■ Activity: Every line of the material below that contains the string "will" must appear in the answer.
───
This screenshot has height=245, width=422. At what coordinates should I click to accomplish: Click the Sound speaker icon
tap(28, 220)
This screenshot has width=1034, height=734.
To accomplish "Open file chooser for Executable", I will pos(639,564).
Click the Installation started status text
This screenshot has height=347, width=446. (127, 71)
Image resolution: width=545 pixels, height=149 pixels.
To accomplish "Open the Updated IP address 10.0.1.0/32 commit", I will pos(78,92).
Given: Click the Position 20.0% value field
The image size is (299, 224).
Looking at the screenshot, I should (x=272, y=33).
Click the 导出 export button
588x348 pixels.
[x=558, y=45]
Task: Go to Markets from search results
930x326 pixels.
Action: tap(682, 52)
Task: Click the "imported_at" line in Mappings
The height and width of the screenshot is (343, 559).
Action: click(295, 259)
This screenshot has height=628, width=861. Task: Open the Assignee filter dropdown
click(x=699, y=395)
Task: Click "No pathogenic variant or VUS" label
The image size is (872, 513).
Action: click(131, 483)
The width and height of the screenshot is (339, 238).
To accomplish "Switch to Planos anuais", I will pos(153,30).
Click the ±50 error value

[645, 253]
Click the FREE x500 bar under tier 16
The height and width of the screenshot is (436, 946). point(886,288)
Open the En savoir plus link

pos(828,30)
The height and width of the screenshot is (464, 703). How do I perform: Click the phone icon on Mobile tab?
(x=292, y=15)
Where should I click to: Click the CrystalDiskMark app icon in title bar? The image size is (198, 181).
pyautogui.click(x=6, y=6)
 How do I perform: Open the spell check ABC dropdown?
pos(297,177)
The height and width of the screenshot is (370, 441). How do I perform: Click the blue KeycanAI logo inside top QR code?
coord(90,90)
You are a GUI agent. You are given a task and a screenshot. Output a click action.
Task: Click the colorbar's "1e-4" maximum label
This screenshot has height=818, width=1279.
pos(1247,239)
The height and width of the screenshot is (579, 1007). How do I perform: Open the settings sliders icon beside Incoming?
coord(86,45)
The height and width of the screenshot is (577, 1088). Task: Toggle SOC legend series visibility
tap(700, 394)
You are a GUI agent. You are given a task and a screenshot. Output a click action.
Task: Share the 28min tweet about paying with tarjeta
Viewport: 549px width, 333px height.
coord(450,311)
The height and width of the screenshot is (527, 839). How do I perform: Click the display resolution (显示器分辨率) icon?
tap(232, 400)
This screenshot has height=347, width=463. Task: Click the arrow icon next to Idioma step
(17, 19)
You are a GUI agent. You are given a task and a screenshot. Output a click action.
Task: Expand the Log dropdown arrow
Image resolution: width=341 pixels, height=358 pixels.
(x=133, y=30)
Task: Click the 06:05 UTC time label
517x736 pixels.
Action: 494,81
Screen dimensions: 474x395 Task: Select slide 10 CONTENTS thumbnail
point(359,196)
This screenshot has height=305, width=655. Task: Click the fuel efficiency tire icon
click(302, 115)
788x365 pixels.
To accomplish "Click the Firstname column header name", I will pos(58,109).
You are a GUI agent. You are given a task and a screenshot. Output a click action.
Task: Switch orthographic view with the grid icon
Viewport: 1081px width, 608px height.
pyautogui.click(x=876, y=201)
───
■ Response to the exercise:
To accomplish "Open file chooser for Executable", I will pos(639,564).
To accomplish "Open the Updated IP address 10.0.1.0/32 commit", I will pos(78,92).
To accomplish "Switch to Planos anuais", I will pos(153,30).
To accomplish "Click the Firstname column header name", I will pos(58,109).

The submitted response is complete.